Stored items
※

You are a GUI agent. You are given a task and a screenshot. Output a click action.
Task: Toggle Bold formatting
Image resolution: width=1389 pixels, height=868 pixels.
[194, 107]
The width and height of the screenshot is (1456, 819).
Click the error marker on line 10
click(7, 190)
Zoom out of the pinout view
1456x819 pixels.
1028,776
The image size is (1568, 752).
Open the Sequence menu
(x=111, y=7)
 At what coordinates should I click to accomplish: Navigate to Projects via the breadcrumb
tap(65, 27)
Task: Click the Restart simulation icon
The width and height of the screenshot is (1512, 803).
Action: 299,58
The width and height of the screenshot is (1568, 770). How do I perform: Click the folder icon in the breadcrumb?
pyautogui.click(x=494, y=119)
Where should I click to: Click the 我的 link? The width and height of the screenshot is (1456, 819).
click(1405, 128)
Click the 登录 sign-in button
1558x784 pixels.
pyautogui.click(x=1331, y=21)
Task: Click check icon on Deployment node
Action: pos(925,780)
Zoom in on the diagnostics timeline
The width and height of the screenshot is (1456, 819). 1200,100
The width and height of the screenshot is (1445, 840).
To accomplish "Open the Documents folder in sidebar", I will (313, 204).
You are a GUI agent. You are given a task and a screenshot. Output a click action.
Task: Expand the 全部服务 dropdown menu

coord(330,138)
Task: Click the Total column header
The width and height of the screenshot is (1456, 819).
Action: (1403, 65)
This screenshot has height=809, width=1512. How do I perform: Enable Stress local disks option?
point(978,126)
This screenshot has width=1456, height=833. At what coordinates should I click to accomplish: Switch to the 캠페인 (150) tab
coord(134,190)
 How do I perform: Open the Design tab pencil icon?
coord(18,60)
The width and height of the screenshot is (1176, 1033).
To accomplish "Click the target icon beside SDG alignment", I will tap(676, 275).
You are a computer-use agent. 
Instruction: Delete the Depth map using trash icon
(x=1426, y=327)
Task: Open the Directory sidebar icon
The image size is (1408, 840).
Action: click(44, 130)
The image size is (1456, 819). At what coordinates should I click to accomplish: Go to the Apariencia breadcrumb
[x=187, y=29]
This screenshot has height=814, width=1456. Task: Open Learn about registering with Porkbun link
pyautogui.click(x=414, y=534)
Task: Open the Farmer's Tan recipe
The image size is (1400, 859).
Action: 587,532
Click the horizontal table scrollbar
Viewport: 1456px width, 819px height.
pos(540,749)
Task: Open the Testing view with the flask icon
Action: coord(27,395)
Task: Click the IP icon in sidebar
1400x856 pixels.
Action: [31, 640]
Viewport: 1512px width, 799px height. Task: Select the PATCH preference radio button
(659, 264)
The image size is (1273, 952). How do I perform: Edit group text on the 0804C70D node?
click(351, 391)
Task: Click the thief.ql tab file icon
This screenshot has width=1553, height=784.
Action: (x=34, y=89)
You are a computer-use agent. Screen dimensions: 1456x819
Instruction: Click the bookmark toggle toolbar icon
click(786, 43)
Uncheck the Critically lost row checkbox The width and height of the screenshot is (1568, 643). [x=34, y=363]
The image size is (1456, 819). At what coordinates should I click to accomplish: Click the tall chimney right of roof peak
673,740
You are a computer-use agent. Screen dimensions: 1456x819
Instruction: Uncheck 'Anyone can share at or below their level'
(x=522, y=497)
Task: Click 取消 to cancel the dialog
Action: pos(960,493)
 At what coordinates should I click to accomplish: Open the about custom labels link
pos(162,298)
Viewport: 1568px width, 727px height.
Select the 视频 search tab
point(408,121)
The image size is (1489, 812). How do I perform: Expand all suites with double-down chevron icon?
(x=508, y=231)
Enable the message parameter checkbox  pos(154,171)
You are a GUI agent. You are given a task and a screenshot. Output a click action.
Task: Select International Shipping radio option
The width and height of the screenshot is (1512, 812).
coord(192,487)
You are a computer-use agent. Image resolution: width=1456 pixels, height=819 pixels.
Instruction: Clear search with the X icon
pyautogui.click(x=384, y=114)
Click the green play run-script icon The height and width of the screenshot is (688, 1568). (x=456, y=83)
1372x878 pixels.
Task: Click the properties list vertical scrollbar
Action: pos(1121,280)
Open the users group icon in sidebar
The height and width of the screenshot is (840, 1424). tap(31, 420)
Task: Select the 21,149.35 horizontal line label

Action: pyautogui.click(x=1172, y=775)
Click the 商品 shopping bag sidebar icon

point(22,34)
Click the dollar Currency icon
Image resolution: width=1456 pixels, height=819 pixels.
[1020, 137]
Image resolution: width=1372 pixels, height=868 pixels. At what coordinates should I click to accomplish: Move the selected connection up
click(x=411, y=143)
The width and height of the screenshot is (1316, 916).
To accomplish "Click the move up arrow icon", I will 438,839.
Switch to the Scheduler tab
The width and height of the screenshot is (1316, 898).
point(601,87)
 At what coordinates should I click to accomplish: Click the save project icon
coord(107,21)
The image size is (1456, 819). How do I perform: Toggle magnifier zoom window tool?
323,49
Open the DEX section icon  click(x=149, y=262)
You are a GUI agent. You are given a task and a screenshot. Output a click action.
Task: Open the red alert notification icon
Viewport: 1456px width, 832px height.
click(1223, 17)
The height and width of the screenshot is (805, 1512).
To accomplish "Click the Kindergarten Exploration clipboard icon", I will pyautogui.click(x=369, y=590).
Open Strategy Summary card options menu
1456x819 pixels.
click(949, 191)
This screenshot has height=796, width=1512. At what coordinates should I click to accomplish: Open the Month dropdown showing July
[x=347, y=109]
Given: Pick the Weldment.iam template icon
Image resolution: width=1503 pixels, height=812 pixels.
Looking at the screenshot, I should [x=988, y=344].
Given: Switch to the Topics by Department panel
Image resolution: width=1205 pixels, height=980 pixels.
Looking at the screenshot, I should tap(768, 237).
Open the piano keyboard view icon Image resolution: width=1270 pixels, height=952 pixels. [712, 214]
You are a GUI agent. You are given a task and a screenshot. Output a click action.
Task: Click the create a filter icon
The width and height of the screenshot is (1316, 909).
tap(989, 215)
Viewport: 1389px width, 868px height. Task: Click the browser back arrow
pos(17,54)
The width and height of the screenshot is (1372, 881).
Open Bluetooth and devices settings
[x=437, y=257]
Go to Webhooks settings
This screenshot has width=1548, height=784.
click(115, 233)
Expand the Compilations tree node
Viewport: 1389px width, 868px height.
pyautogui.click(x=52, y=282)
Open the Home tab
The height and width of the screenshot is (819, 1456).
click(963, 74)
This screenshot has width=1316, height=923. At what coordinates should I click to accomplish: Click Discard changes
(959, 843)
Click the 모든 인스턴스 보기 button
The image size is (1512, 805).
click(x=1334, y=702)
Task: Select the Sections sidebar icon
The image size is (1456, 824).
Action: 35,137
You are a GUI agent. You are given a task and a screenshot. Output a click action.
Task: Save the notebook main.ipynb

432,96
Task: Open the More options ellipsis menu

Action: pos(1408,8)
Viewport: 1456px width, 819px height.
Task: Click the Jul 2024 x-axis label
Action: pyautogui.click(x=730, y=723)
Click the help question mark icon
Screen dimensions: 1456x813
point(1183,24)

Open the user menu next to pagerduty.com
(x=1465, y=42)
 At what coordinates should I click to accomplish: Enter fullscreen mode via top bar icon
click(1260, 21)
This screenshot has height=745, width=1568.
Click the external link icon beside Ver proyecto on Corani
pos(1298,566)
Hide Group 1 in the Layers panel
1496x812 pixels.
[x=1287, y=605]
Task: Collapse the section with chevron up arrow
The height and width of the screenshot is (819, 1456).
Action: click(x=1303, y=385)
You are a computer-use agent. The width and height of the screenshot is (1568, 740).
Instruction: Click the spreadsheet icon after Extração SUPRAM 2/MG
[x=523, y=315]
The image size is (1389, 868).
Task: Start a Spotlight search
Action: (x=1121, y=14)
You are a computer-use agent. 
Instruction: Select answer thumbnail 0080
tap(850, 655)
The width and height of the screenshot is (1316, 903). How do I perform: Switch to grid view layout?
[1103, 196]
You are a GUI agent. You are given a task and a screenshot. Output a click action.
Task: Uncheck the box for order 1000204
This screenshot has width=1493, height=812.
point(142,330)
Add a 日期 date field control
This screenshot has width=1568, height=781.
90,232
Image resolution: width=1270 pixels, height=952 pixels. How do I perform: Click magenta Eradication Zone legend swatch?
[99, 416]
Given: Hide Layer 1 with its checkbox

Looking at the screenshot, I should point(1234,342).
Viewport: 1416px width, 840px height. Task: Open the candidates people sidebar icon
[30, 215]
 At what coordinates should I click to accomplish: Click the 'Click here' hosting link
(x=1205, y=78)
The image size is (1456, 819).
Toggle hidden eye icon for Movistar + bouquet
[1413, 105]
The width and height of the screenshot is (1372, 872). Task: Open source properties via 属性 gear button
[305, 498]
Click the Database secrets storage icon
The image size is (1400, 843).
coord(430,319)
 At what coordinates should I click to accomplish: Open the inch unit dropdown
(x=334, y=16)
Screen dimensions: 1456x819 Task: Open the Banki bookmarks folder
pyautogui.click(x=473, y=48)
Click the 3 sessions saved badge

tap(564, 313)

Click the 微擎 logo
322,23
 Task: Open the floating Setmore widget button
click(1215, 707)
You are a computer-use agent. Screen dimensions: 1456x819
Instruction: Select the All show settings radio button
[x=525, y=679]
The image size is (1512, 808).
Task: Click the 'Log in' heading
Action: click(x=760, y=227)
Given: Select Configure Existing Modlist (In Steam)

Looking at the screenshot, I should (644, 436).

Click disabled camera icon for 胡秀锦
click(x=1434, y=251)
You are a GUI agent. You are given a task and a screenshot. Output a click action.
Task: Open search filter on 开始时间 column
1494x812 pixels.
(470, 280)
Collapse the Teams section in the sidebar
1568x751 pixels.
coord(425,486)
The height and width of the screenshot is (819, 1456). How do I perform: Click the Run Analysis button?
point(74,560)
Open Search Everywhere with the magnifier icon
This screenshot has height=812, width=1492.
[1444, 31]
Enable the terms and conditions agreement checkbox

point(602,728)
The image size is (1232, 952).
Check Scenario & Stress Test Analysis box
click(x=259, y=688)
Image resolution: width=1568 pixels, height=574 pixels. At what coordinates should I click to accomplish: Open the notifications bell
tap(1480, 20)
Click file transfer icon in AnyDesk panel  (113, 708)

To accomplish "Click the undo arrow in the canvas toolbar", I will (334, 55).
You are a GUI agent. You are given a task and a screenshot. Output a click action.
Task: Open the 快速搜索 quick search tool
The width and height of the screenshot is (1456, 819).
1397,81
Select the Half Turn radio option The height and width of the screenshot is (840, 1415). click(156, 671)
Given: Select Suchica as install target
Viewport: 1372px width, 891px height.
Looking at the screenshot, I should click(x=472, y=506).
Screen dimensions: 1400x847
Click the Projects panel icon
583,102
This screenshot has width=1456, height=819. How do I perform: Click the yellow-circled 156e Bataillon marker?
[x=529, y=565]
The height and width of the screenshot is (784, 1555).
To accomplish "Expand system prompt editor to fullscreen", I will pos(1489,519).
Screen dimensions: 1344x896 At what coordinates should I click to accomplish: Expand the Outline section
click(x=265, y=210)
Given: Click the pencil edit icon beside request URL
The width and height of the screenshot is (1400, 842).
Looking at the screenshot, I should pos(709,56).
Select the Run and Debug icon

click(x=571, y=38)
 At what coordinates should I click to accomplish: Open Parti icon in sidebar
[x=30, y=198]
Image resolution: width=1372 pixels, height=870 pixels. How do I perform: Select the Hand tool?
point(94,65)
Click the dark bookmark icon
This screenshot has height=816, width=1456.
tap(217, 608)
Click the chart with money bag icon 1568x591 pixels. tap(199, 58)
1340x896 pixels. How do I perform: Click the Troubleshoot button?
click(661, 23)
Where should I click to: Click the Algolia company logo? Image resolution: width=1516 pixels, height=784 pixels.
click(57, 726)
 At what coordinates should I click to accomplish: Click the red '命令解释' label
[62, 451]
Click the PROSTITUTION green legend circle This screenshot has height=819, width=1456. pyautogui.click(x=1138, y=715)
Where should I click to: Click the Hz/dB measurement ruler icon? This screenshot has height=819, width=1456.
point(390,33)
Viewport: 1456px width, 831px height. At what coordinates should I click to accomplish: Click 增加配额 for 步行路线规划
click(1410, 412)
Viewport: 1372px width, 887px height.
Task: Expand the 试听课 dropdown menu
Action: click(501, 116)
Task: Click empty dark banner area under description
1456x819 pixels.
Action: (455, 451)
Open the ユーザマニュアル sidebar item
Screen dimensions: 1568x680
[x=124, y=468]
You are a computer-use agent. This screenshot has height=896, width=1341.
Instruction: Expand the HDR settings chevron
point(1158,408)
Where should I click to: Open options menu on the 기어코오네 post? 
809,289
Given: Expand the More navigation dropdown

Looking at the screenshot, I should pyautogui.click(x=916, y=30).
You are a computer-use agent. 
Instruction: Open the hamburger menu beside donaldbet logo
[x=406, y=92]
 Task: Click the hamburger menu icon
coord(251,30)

※

__How to complete this task__
Scan the records above for the word "filter". Show each line in which it appears.

__Expected output__
Task: Click the create a filter icon
Task: Open search filter on 开始时间 column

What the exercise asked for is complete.